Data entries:
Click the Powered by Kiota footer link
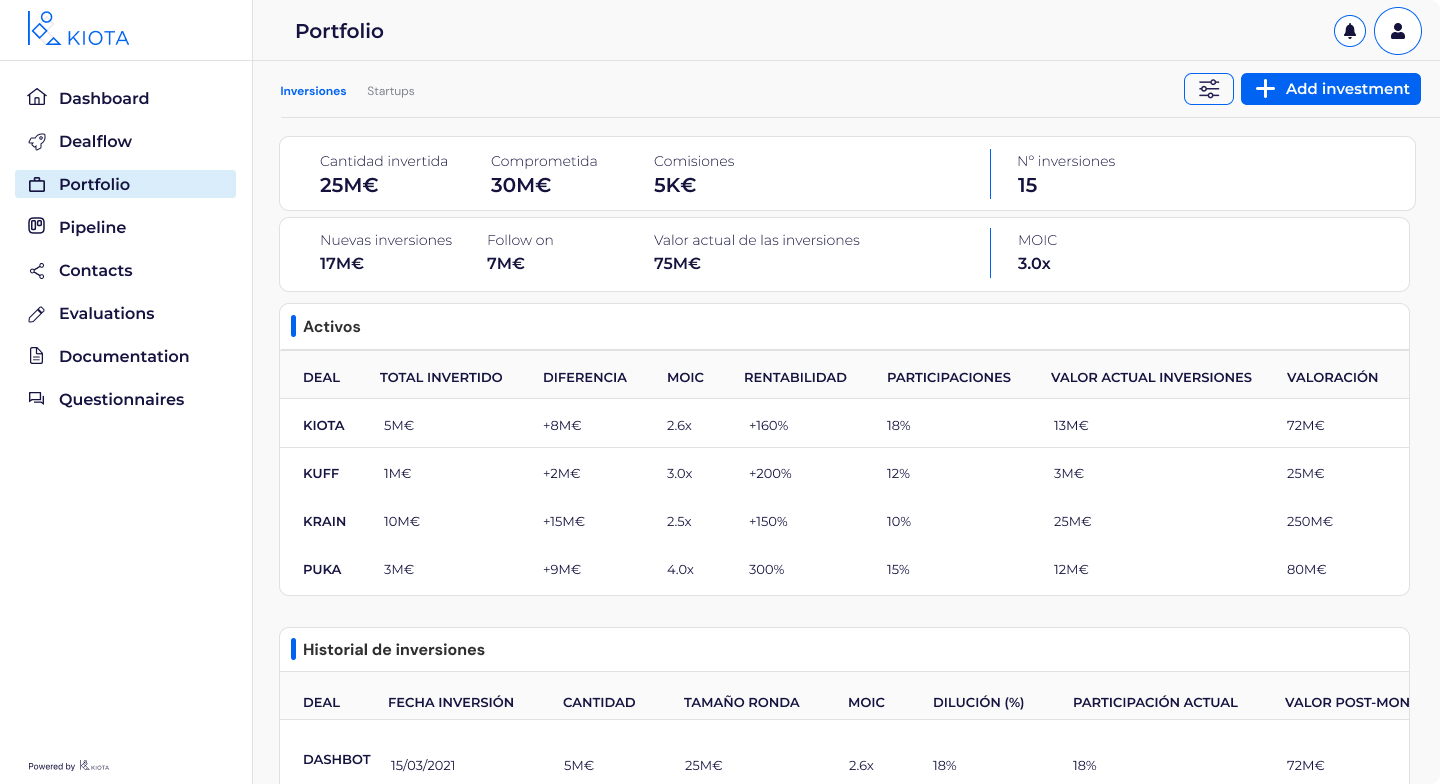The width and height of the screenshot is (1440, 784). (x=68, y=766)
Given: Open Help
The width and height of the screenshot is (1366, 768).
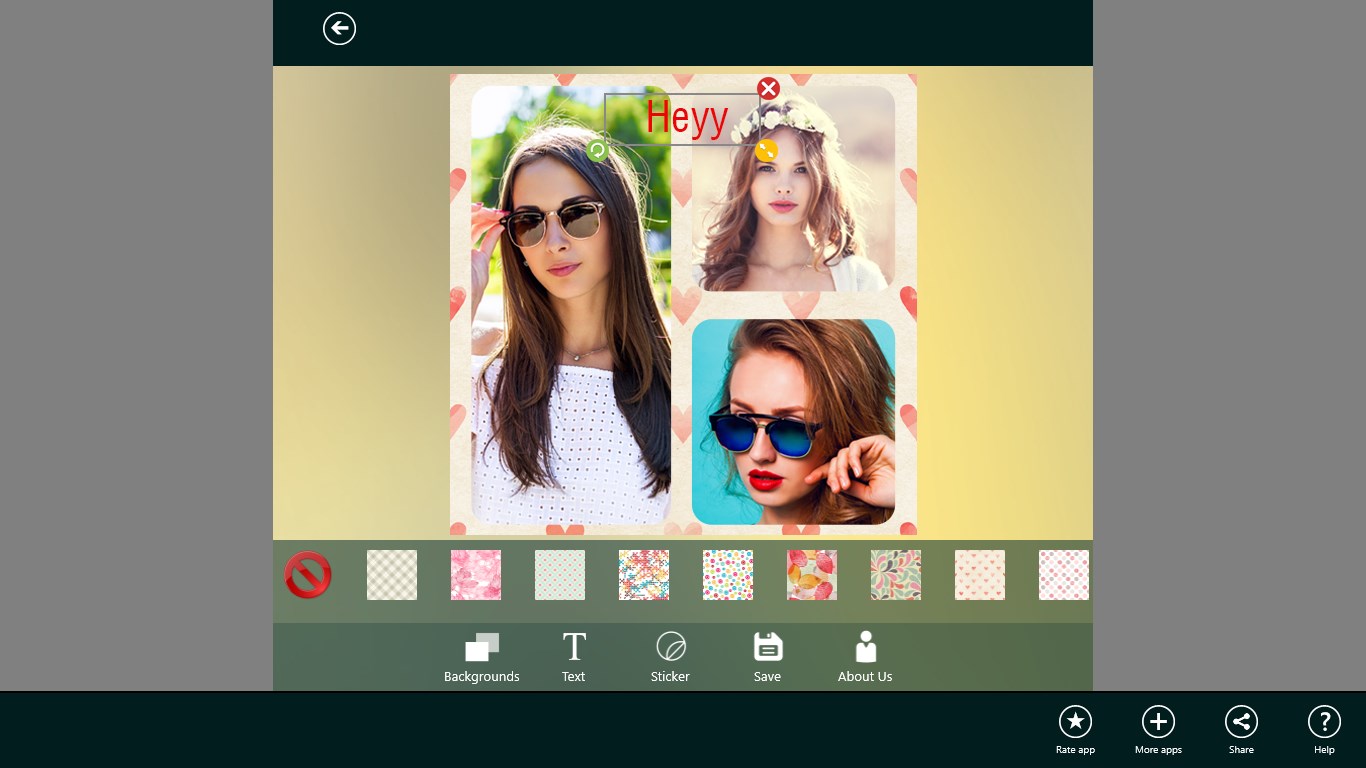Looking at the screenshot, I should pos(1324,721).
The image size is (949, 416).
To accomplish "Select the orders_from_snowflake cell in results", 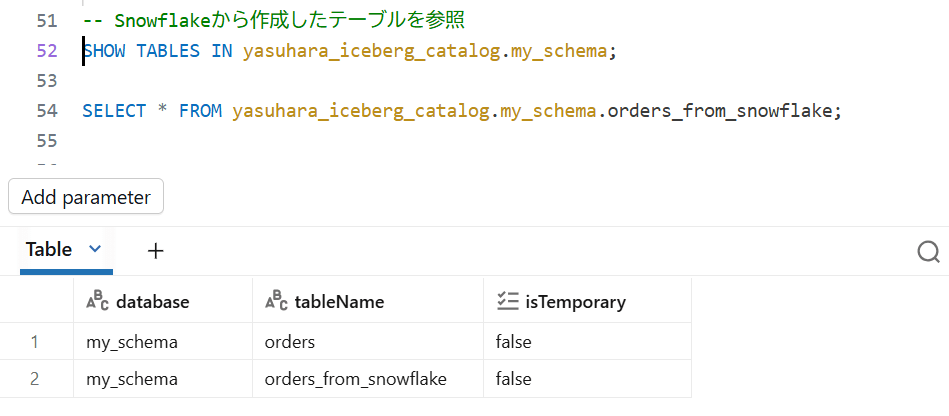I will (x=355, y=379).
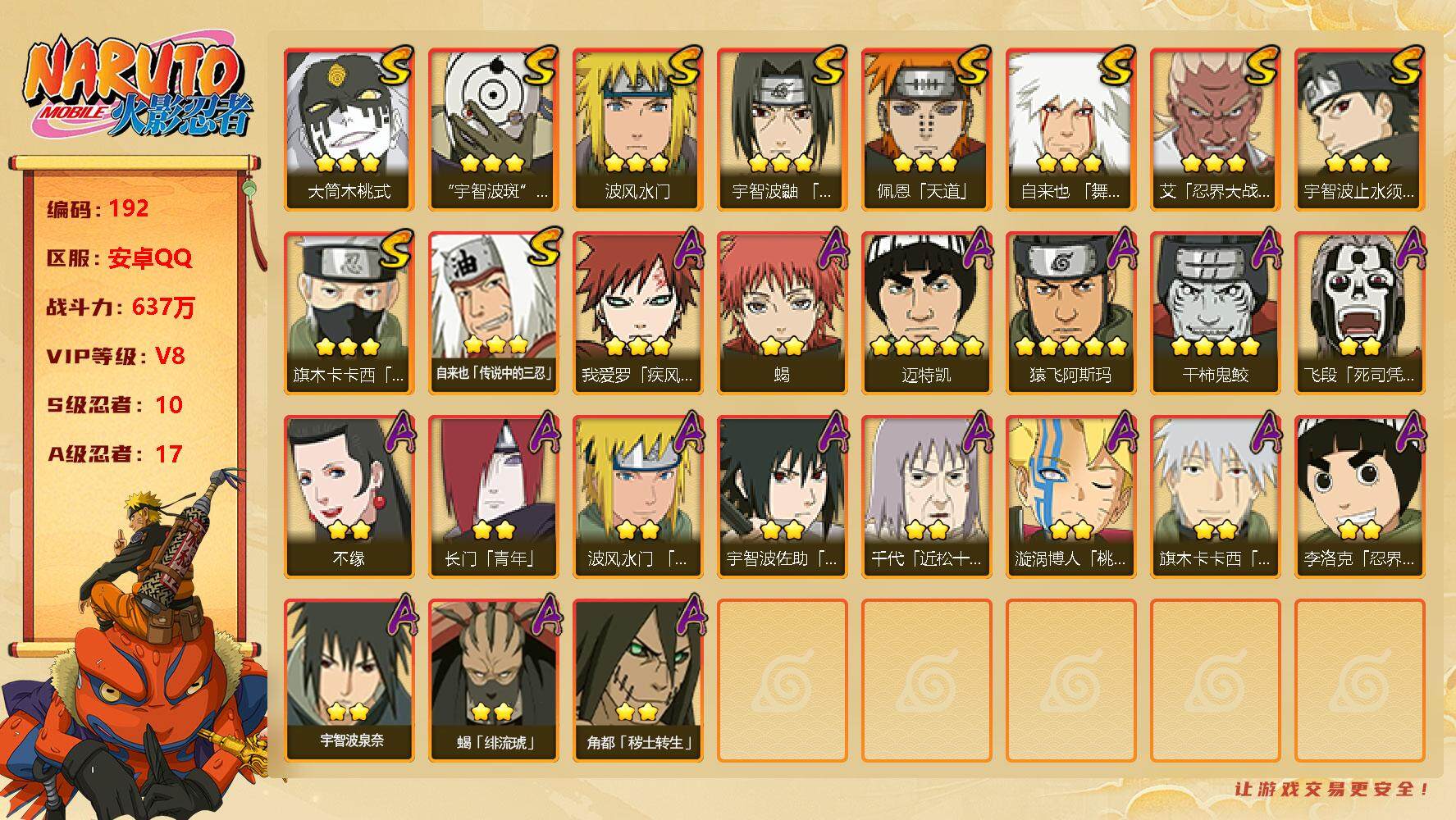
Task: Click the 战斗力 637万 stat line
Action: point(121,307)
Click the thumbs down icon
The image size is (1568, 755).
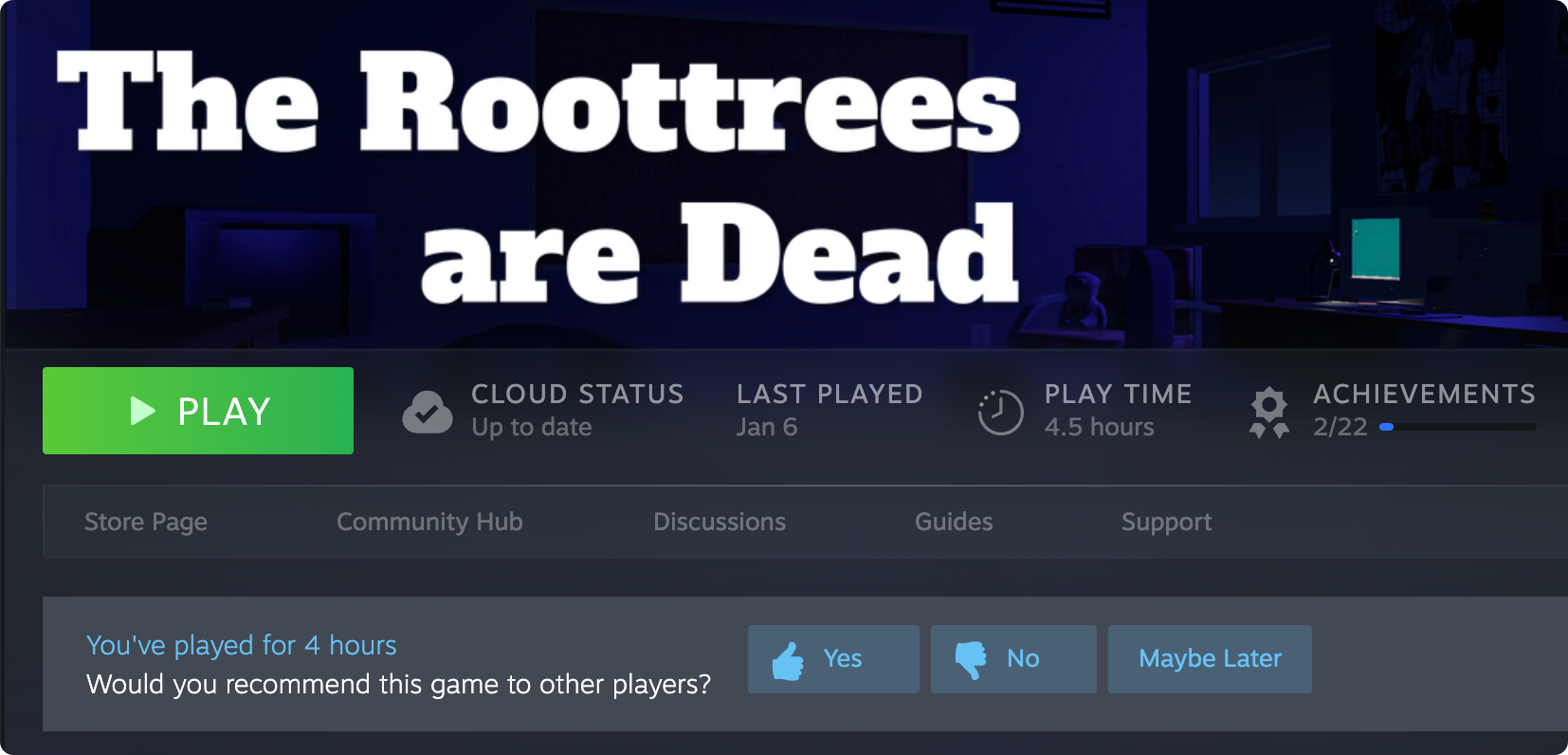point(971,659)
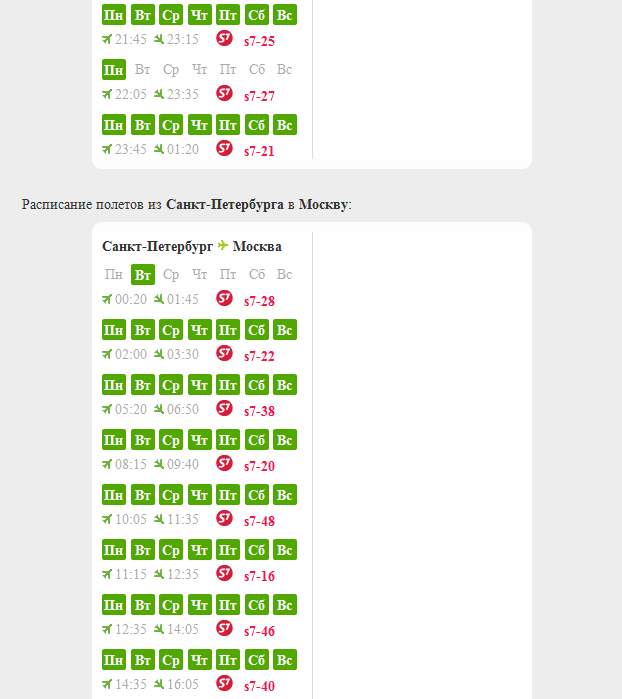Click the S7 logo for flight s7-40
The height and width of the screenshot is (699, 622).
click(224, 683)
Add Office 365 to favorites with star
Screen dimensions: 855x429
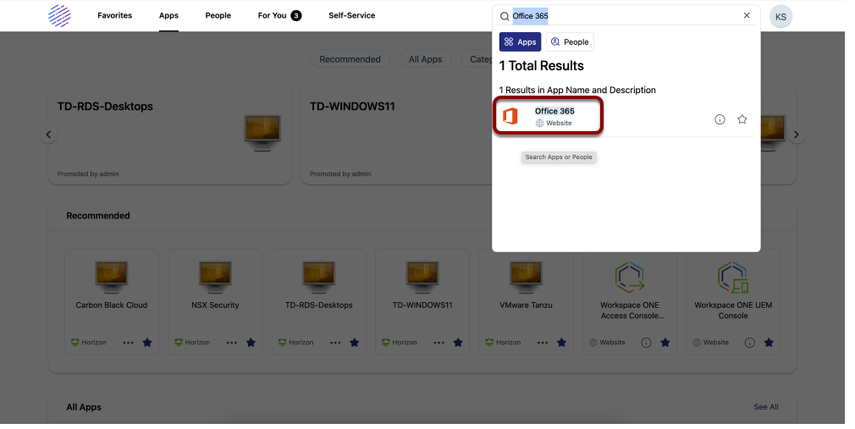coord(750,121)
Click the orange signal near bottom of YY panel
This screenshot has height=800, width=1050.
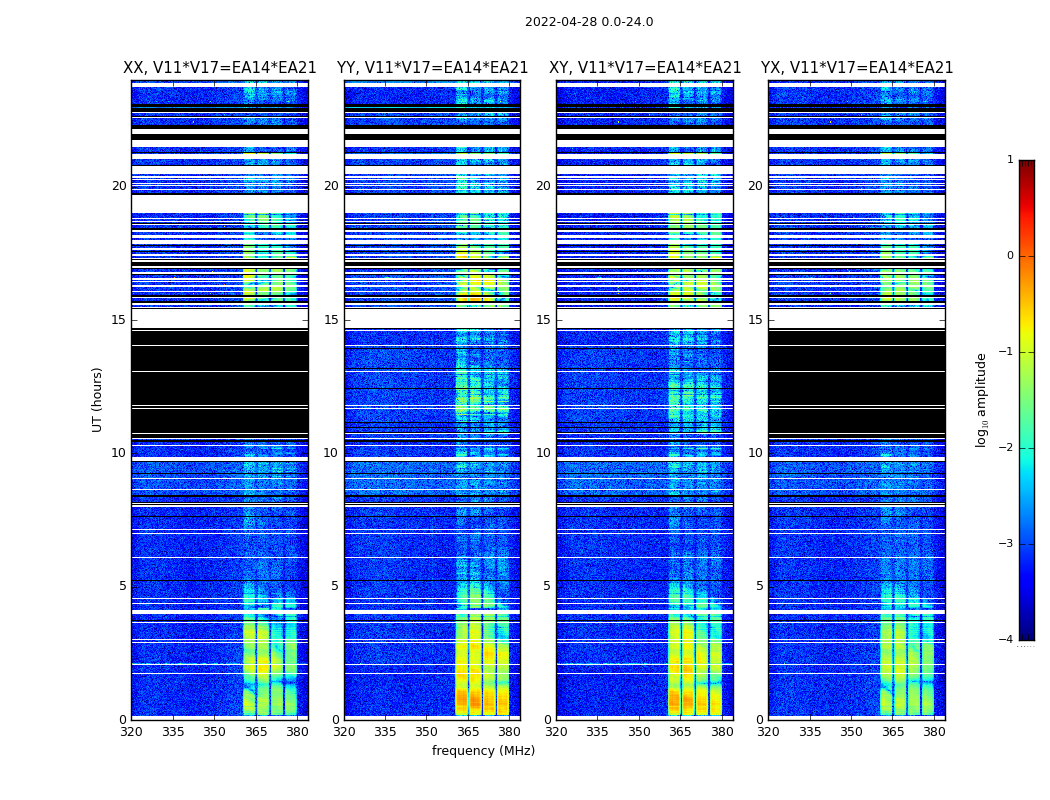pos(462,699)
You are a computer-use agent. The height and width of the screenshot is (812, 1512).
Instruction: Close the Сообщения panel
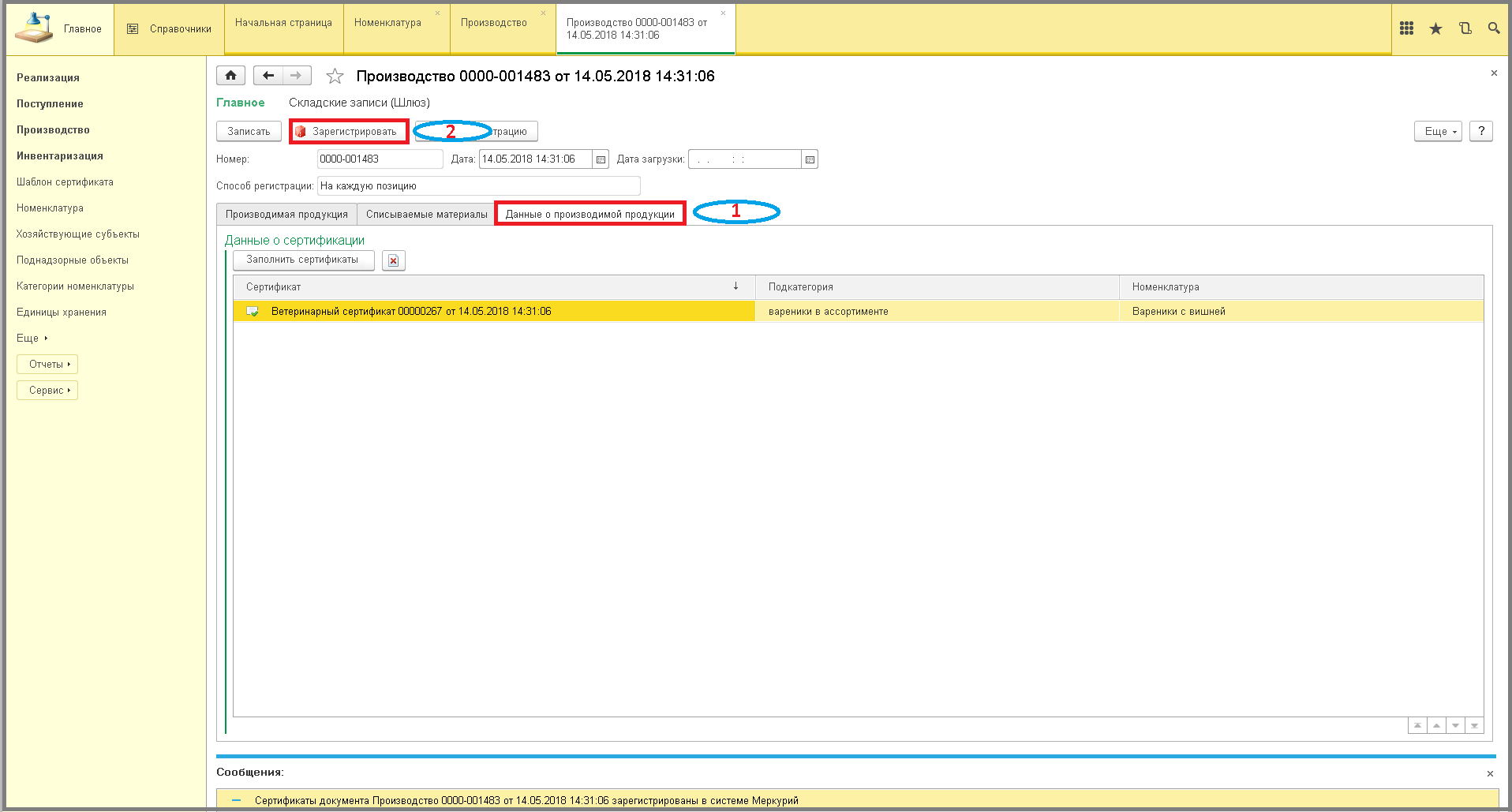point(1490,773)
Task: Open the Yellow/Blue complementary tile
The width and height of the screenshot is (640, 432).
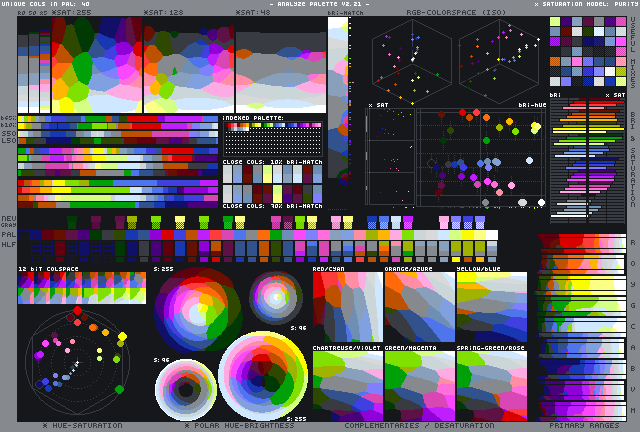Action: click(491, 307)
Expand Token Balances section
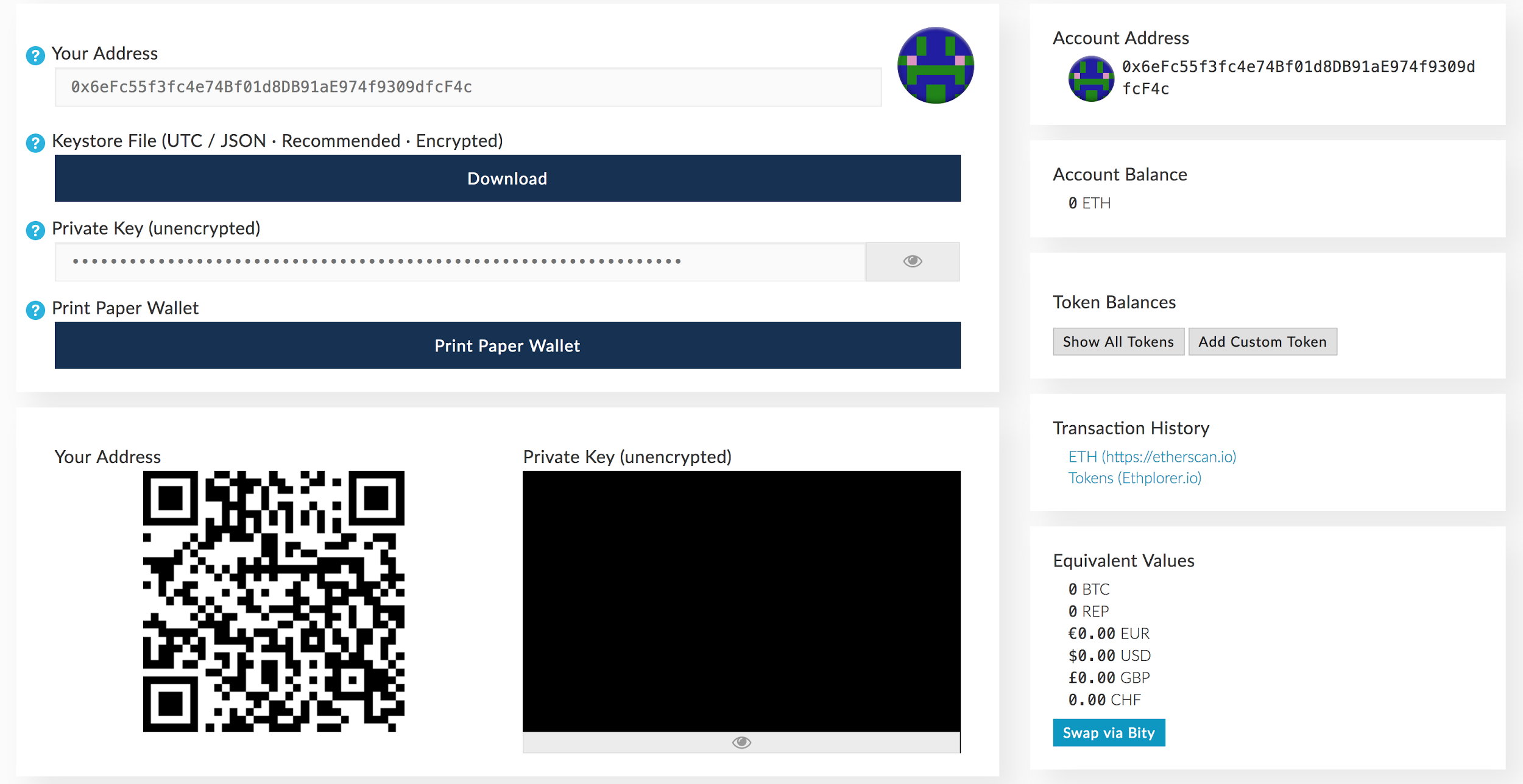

> **ABOUT THIS TASK**: Take the line containing "Screen dimensions: 855x429" as the first and the last line of the records as the end. Print every line in that span exactly, leaving out pictures.

> **TASK RESULT**:
Screen dimensions: 855x429
coord(750,121)
Click the orange signal near bottom of YY panel
This screenshot has height=800, width=1050.
pos(462,699)
You are a computer-use agent. The height and width of the screenshot is (812, 1512).
Instruction: Close the Сообщения panel
point(1490,773)
Task: Open the Yellow/Blue complementary tile
The width and height of the screenshot is (640, 432).
Action: click(491, 307)
Expand Token Balances section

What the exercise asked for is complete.